Critics say that some of the 98 people appointed in June by the Conservative cabinet are being rewarded for their loyalty to the Conservative party, while a top minister says the appointments are merit based.

Among those appointed to various boards, courts, tribunals and other federal bodies are:

  • Gary Meschishnick, president of the conservative-leaning Saskatchewan Party, named to his province’s superior court
  • Basil Stewart, a failed Progressive Conservative candidate from P.E.I., appointed to the board of the National Capital Commission, which is overseeing the controversial communism victims’ memorial
  • Brian Coburn, a former Ottawa-area P.C. cabinet minister, also appointed to the NCC
  • Denise Ghanam and Thomas Robert Porter, failed Tory candidates, named to the Windsor Port Authority
  • Ray Castelli, a prominent B.C. Conservative, reappointed Chairperson of the Canadian Commercial Corporation
  • Troy DeSouza, a failed Conservative candidate from Vancouver Island, appointed to the Military Police Complaints Commission
  • Guy Smith, a judicial adviser to Peter MacKay, named as a tax judge with a salary of $310,000.

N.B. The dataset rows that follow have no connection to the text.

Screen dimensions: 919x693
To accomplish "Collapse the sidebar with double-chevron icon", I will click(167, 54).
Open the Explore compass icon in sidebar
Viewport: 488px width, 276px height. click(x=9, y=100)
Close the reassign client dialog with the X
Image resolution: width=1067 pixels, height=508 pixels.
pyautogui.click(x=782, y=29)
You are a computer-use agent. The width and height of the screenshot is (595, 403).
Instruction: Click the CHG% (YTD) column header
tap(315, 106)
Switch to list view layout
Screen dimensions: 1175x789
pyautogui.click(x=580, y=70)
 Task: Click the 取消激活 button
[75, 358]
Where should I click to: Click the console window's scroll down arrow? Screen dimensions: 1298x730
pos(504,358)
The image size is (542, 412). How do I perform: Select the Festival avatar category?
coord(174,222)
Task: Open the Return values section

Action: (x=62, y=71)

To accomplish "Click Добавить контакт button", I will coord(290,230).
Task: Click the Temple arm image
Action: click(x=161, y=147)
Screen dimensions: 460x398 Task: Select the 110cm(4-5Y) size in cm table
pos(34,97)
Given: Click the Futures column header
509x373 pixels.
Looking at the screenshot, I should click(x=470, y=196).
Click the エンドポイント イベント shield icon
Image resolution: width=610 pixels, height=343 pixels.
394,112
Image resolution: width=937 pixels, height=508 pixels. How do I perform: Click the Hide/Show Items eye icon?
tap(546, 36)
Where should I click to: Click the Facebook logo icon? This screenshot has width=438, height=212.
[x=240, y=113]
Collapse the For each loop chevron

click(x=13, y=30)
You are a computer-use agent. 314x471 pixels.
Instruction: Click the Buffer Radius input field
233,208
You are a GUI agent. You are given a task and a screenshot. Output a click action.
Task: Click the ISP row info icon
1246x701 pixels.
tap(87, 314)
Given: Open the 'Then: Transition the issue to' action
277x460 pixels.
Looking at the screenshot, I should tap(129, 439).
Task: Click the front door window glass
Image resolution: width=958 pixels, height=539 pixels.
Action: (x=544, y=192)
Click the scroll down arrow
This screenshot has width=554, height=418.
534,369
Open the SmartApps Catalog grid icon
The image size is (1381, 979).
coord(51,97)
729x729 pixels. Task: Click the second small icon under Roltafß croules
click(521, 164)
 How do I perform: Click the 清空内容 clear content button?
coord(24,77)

University of Ottawa law professor Amir Attaran said Smith’s appointment is particularly questionable considering Smith’s former work helping MacKay make judicial appointments.

NDP MP Pat Martin, meanwhile, called the choices “pure patronage pork” and said most Canadians are offended “by the idea that appointments are made not on qualifications but on who you know in the PMO (Prime Minister’s Office).”

Liberal Leader Justin Trudeau also blasted the appointments, labelling them “the kind of patronage politics that this government has become known for.”

Retiring Justice Minister Peter MacKay defended the choices made by his department, however, saying they went through a “judiciary advisory council which does not look at political affiliation.”

“(The Council) looks at their long-time service as a lawyer, as an individual who has contributed through the justice system, through legal excellence, through merit,” MacKay said.

The Canadian Bar Association, meanwhile, said it was pleased to see that more than half of the 43 judicial appointments were women, “something fairly unprecedented in this or any government’s record.”